Ci sono visioni, presentimenti, illuminazioni che segnano il nostro percorso esistenziale. Io ne sono sempre stata convinta. Credo anche per Renata Viganò (1900-1976) quando, a soli 12 anni, si chiedeva: Chi sono? e si rispondeva: Sono piccola ancora, ancora giuoco / volentieri tanto, ma nel cuore / s'accende a volte un subitaneo fuoco, / s'accende a volte un subitaneo amore / per l'arte bella, per la poesia. / Non so che c'è nella vita e nel mondo, / non ho provato il dolore profondo, / ma solo i baci della mamma mia. Renata avrà una vita piena, conoscerà i dolori della guerra e tutto questo confluirà nella sua opera più conosciuta (ne scrisse molte altre). Ella dormiva, ma l'anima sua / vagava nell' immenso cielo azzurro, / …diceva a una nuvola: «La tua / forma sì vaga, fragile, stranissima, / …ad un' anima sciolta e senza briglia. / Tu tempesti, dilegui al vento forte, / e l'anima non fa così al dolore, / che la strazia e l'infrange insieme al cuore, / e la spinge pian pian verso la morte?» Dalla raccolta Ginestra in fiore a L’Agnese va a morire il passo è breve. Romanzo sui partigiani scritto da una donna che partigiana era. Premio Viareggio 1949, tradotto in 14 lingue, da esso Giuliano Montaldo girò l’omonimo film, prezioso documento storico oggi caduto nell’oblio così come il libro.

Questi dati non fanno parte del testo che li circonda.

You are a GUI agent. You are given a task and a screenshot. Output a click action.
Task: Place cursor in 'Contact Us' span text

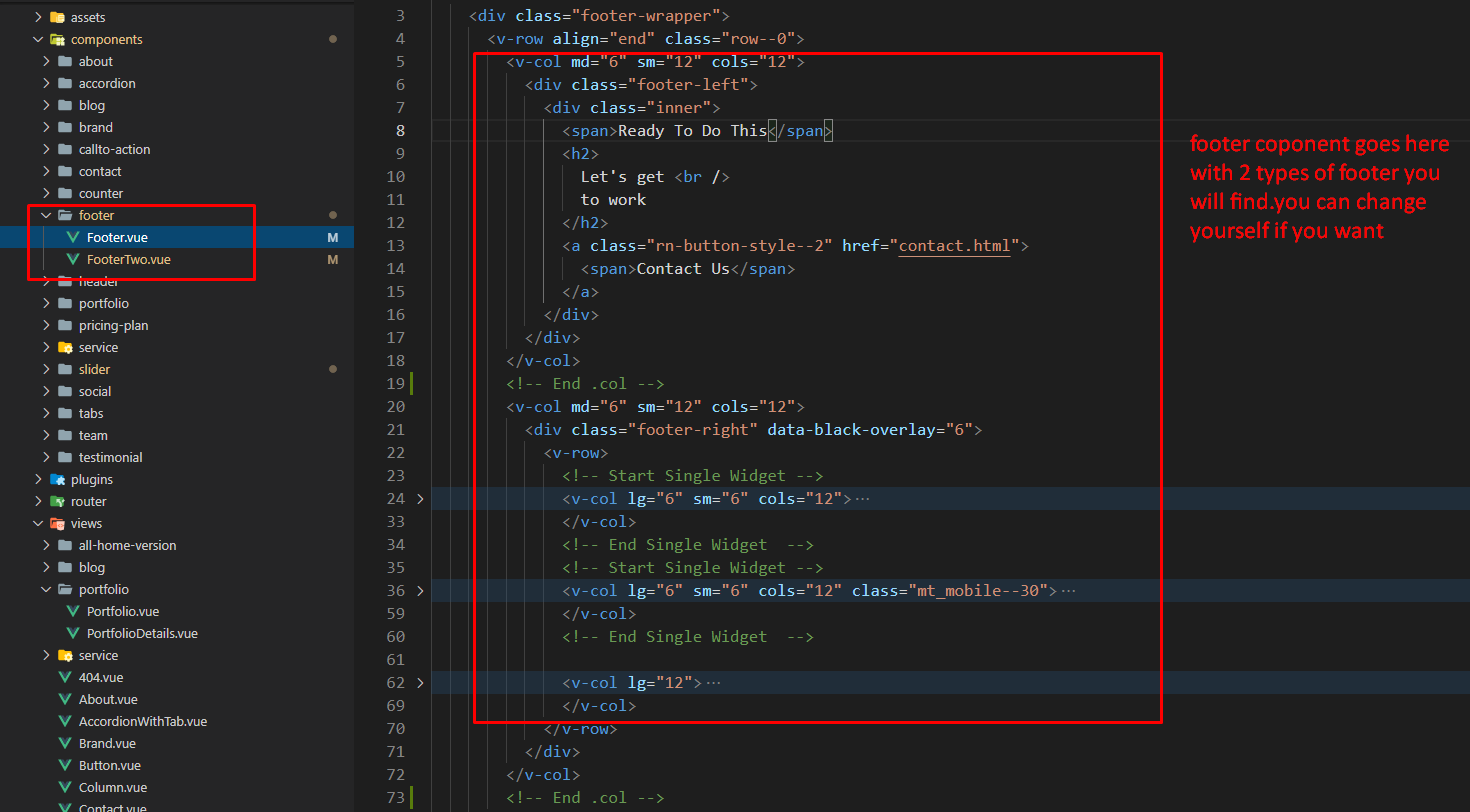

Agnese perde il marito, morto dopo essere stato imprigionato dai tedeschi, ma è solo dopo che un tedesco uccide la sua gatta che qualcosa scatta in lei e non si ferma più se non con la morte. Agnese è la Resistenza, la madre dei partigiani che sfama, cura, accudisce, ama come fossero i figli che non ha mai avuto. – Tu cosa ne dici, mamma Agnese? – Io non capisco niente, – rispose lei, levando dal fuoco la padella, – ma quello che c’è da fare, si fa. Agnese è la forza di una donna non più giovane – ha appena più di cinquant’anni – dalla schiena rigida e grassa, pesante nei movimenti, col respiro corto: eccola vagare, le gambe stanche e i piedi gonfi, sulle immancabili ciabatte o in sella alla bicicletta, nella nebbia della sua terra occupata dal nemico.

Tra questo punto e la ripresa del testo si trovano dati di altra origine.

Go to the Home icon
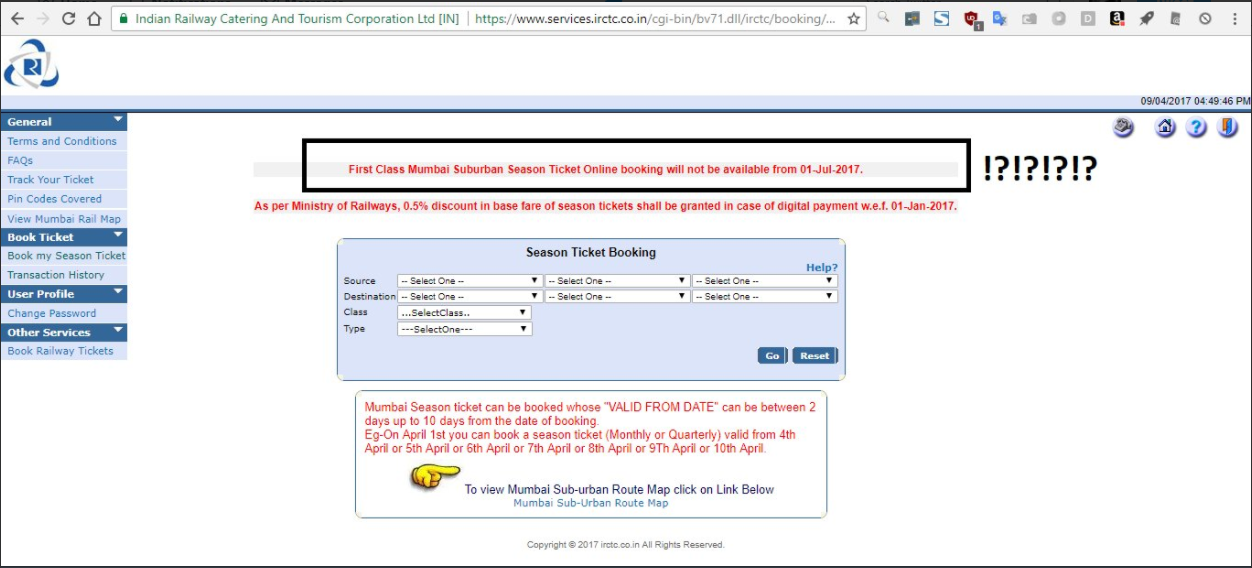1252x568 pixels. point(1165,128)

Ricorda, di certo, i suoi versi di bimba, Renata/Agnese: Fra la nebbia che ondeggia a volta a volta / non mi rammento più vita né morte. / La bianca nebbia si fa ancor più folta: / fra le mie mani stan le viole morte. E scrive un romanzo sulla Resistenza in uno stile lirico che va dritto al cuore, senza fronzoli. Intanto, nella valle, oltre le capanne già spente, quasi all’opposta estremità del sentiero, si videro nascere delle strisce accese, basse, svelte, come lingue rosse che leccassero. […] E sempre le lingue leccavano a destra e sinistra, e fra l’una e l’altra leccata ancora si propagava la fiamma, cresceva la terra che ardeva, si stampava a poco a poco il disegno della valle
Agnese non è un personaggio inventato, racconta l’autrice: La prima volta che vidi l’Agnese, o quella che nel mio libro porta il nome di Agnese, vivevo davvero in un brutto momento. […] Poi intesi la sua voce che diceva: “È lei la Contessa?” e allora tutto cambiò colore: mai il mio nome di battaglia mi aveva data tanta gioia nel sentirlo pronunciare. Mi sentii riammessa nel giro: non più sfollata ma partigiana. Mio marito nella cella delle SS, io libera sui sassi del fiume: eppure eravamo vicini. […] Noi che uscimmo salvi dalla lotta… ma rinchiusi nel mio libro con lei.
Nessuno è mai riuscito a trovare la buca in cui i tedeschi buttarono il cadavere di Agnese. Il maresciallo rimise la pistola nella fondina, e tremava, certo di rabbia. Allora il tenente gli disse qualcosa in tedesco, e sorrise. L’Agnese restò sola, stranamente piccola, un mucchio di stracci neri sulla neve. Ma anche qui i versi di Renata bambina vengono in soccorso: Che cos' è mai la vita? / In fra l'infida ondata, / è tremula, smarrita / una paglia gettata. / È pagliuzza la morte, / è pagliuzza la vita, / è pagliuzza la sorte / sì tremula e smarrita.
Renata: mancata chirurga, inserviente e infermiera, moglie e madre, partigiana, poetessa e scrittrice. Donna.